# [Goal of the exercise]
Your job is to retype all of the data word for word, leaving every image out.

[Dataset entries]
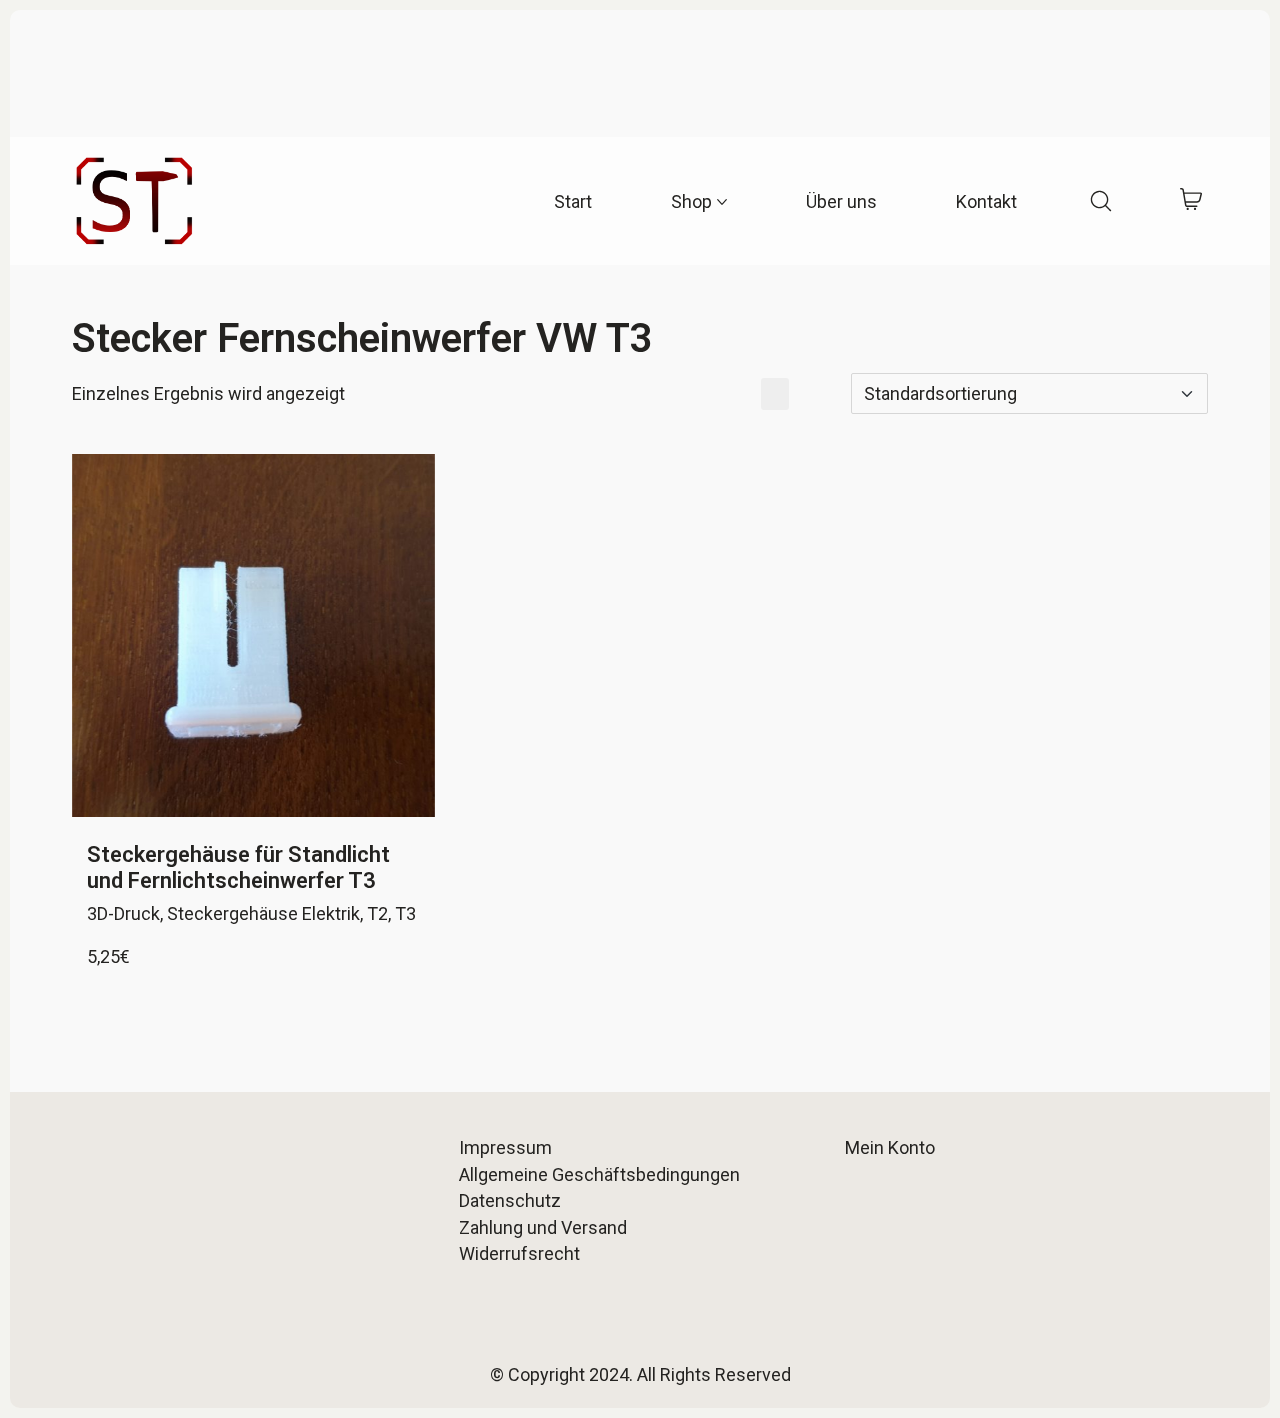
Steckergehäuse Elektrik (263, 913)
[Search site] (1101, 201)
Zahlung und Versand (543, 1227)
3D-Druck (123, 913)
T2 (377, 913)
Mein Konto (890, 1147)
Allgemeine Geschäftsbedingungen (599, 1174)
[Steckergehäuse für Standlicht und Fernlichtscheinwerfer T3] (253, 635)
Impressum (505, 1147)
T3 (405, 913)
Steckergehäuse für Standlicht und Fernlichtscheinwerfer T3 (238, 867)
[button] (737, 394)
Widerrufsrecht (519, 1253)
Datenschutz (510, 1200)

# [Problem solution]
Steckergehäuse Elektrik (263, 913)
[Search site] (1101, 201)
Zahlung und Versand (543, 1227)
3D-Druck (123, 913)
T2 (377, 913)
Mein Konto (890, 1147)
Allgemeine Geschäftsbedingungen (599, 1174)
[Steckergehäuse für Standlicht und Fernlichtscheinwerfer T3] (253, 635)
Impressum (505, 1147)
T3 (405, 913)
Steckergehäuse für Standlicht und Fernlichtscheinwerfer T3 (238, 867)
[button] (737, 394)
Widerrufsrecht (519, 1253)
Datenschutz (510, 1200)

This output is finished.